A change in state statutes requires 120,020 valid signatures submitted to the Secretary of State to get on the ballot. Two signature drives in prior elections have fallen short of qualifying.

The final 2022 proposal, submitted as the Customer Choice & Convenience Act of 2022 #1 , allows for a broad range of sales. Redman, CEO of Newport Avenue Market in Bend, said last fall that she believed voters were ready to back an initiative after seeing well-regulated market sales in other states.

Appointment to Senate down to three Democrats

Melissa Busch, Rachel Armitage and Nadia Gardner have been nominated to the open Senate District 16 seat relinquished by Johnson to concentrate on her campaign for governor.

Under law, the new senator has to be from the same party as the prior incumbent. Democratic leaders met in Seaside on Monday to choose three finalists from eight candidates. Former State Rep. Deborah Boone of Clatsop County was among the five people who did not make the short list.

The final selection will be made Jan. 14 by commissioners from counties in the district: Clatsop, Columbia, Multnomah, Tillamook, Washington, and Yamhill. The appointee would finish the remainder of Johnson's term, but would need to run for re-election this year to remain in office.

Busch is a traveling home nurse from Warren in Columbia County who had already announced plans to run for the seat. She's been endorsed by the Oregon Nurses Association and has the backing of Rep. Rachel Prusak, D-West Linn, chair of the House Health Care Committee. Armitage also lives in Warren, is a former legislative assistant in Salem. Gardner is the chair of the Clatsop County Planning Commission and lives in an unincorporated part of the county.  

Corner battleground 

The Senate District 16 appointee can run as an incumbent, but redistricting has reshaped the boundaries for the 2022 election, giving the district a slight Republican voter tilt.

Each Senate district "nests" two House districts within its borders. Senate District 16 includes House Districts 31 and 32. Rep. Suzanne Weber, R-Tillamook, has already announced she will run for the Senate seat. Weber flipped House District 31 to Republicans in 2020 after Rep. Tiffiny Mitchell, D-Astoria, did not run for re-election.

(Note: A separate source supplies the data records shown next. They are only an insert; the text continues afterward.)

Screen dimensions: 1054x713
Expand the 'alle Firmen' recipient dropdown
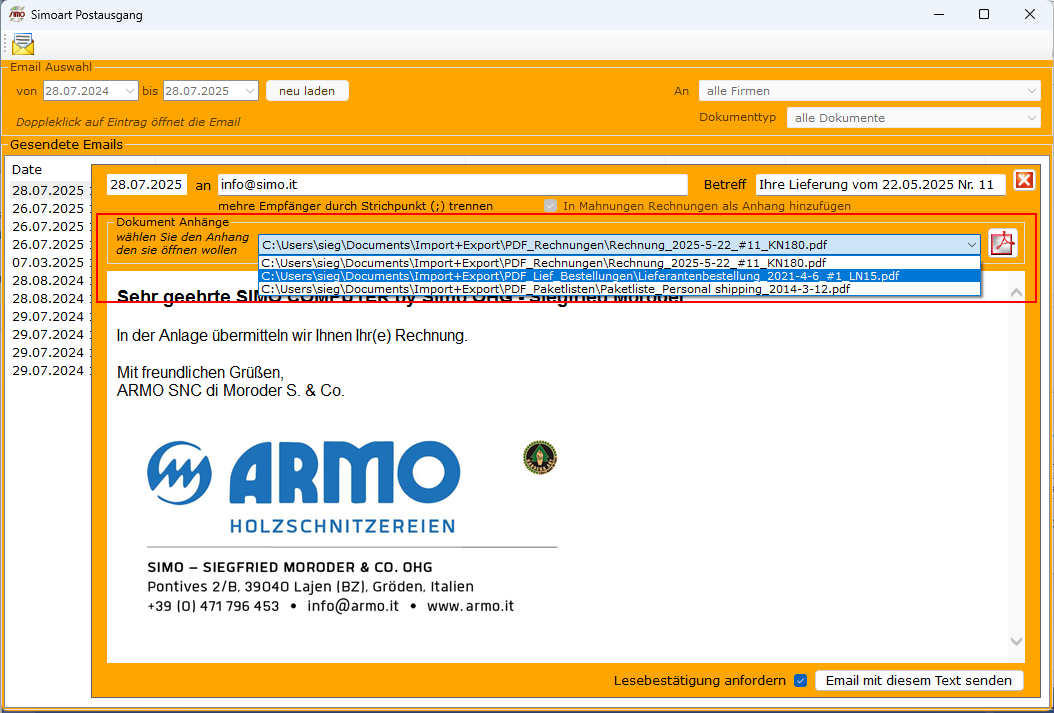pos(1032,91)
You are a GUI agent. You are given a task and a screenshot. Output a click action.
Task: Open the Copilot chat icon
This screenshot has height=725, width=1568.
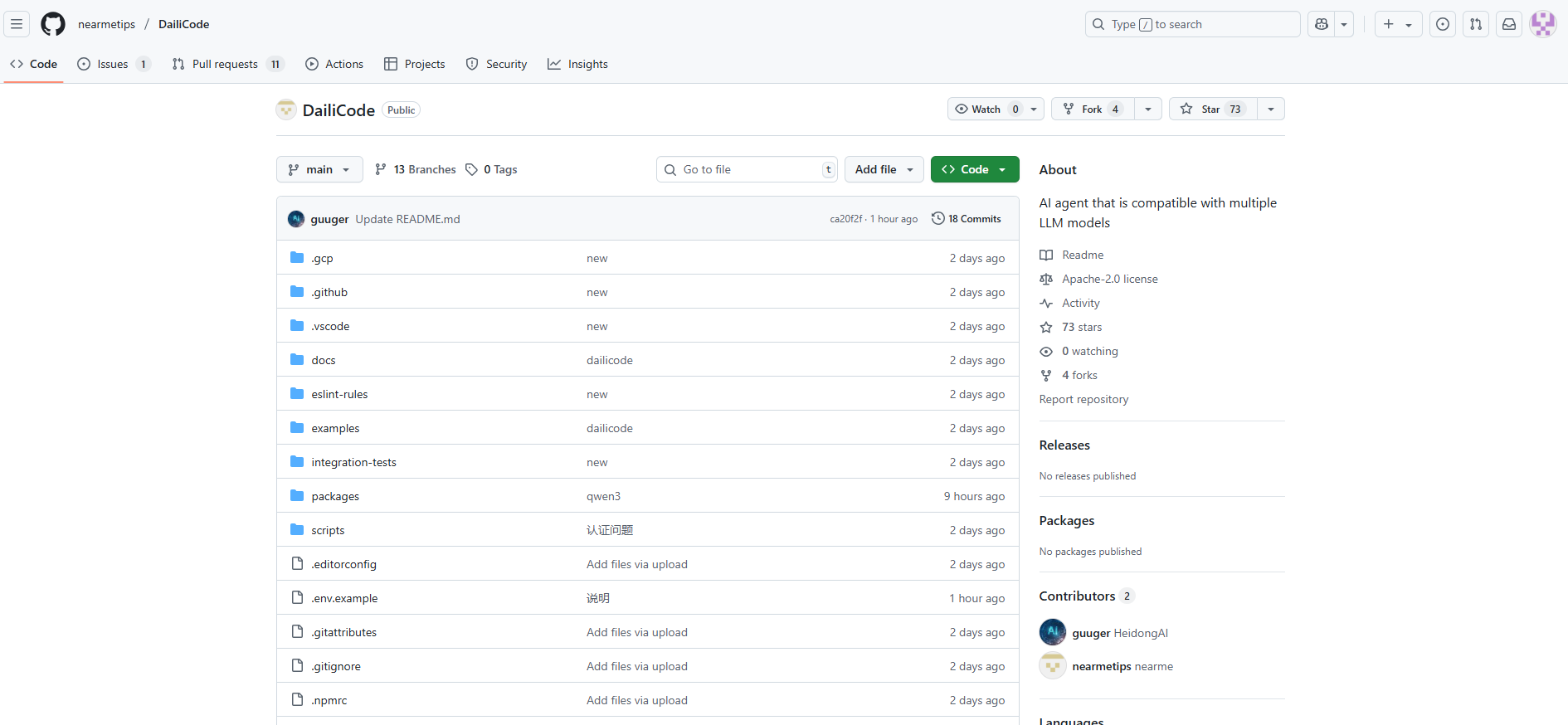[x=1322, y=24]
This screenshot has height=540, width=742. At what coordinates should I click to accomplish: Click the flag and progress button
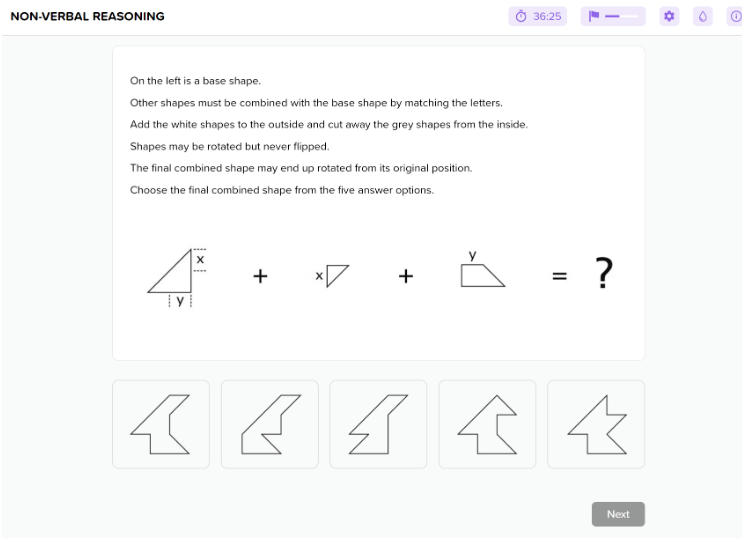point(613,17)
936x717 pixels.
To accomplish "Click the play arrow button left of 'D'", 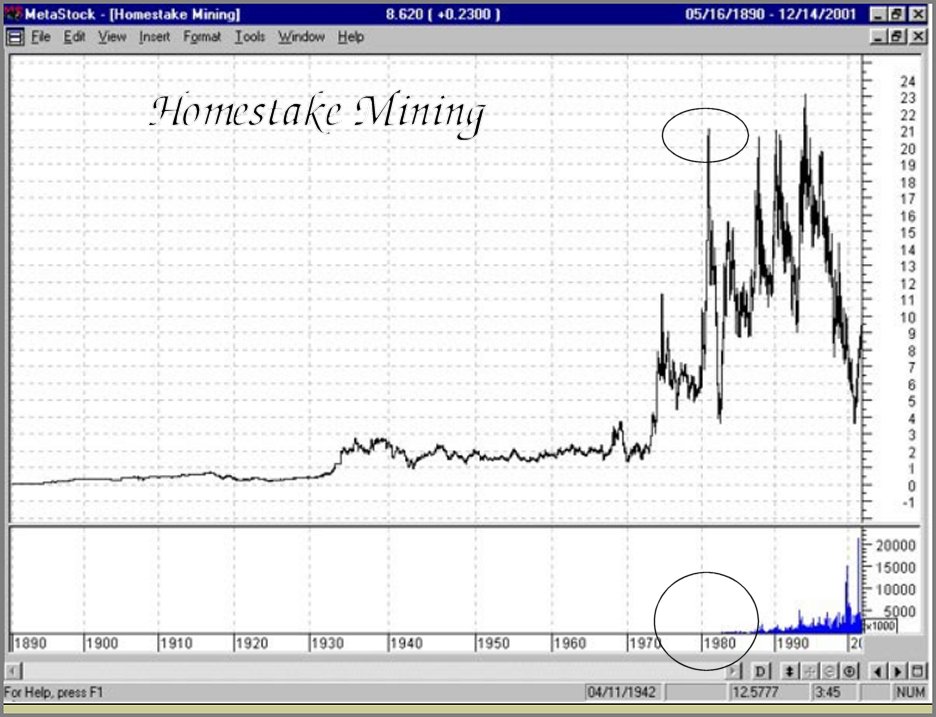I will pos(733,670).
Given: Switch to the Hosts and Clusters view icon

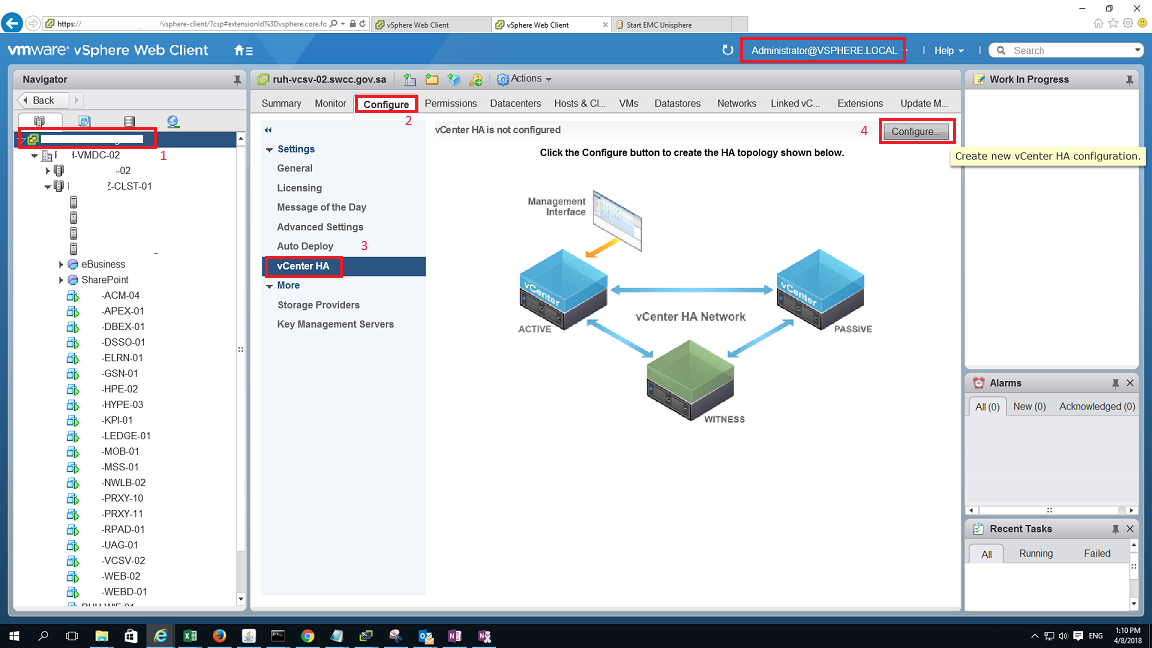Looking at the screenshot, I should coord(39,120).
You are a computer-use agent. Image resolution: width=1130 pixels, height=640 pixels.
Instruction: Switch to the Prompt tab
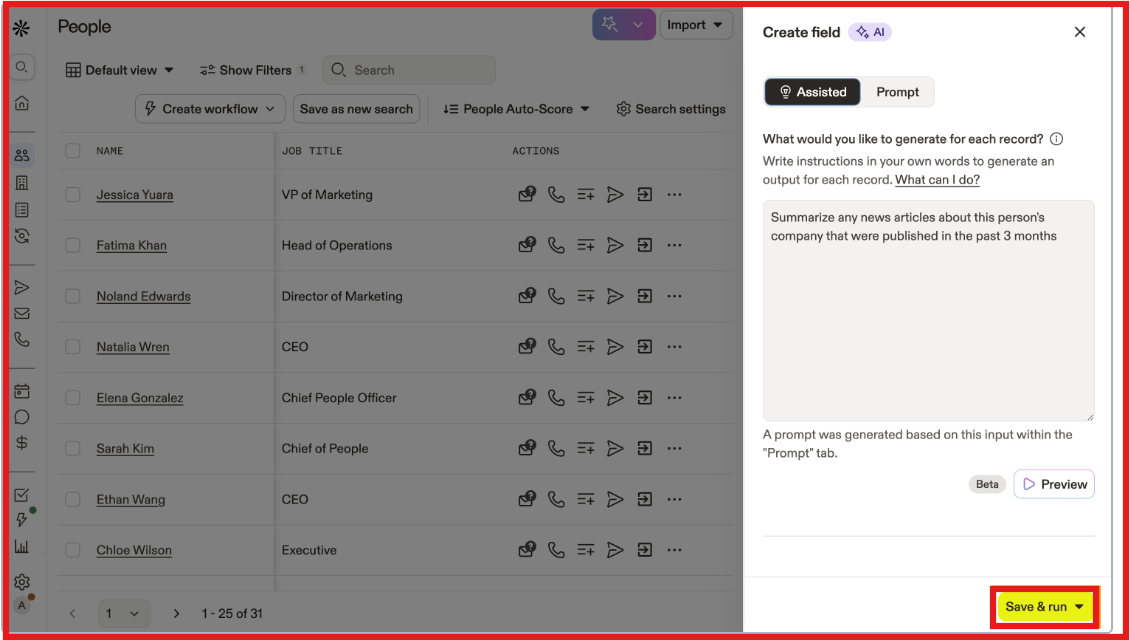[x=897, y=91]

Rep. Brad Witt, D-Clatskanie, narrowly won re-election to House District 31 in 2020. Redistricting added more Republicans to his district, prompting Witt to announce he'll not seek another term this year. Altogether, the moves guarantee that the Senate and two House seats will have freshman lawmakers when the Legislature convenes in 2023.

Weber's 2020 victory is part of a shifting political alignment in northwest Oregon. Columbia and Tillamook counties are relatively unique in the nation. The two counties are among a few dozen of the country's more than 3,000 counties that voted for Democrat Barack Obama for president in 2008 and 2012, then supported Republican Donald Trump in 2016 and 2020.

Levy back for second run

Bend attorney Emerson Levy formally filed for another bid to win House District 53. Levy, a Democrat, lost the 2020 race to incumbent Rep. Jack Zika, R-Redmond.

Redistricting created a district where Democrats make up more than 50% of voters. Population growth in Central Oregon led to more and smaller legislative districts. House District 53 was effectively sliced in half, with the southern portion, including Sunriver and La Pine, moving into House District 55. The remainder is centered around northern Bend and Redmond, is more favorable to Democrats. Zika announced he would not seek another term.

Republican Ben Schimmoller, who lost to Zika in the 2018 GOP primary by a history-setting two-vote margin, now lives in Redmond. He said in an email earlier this week that he did not plan to run for the seat in 2022.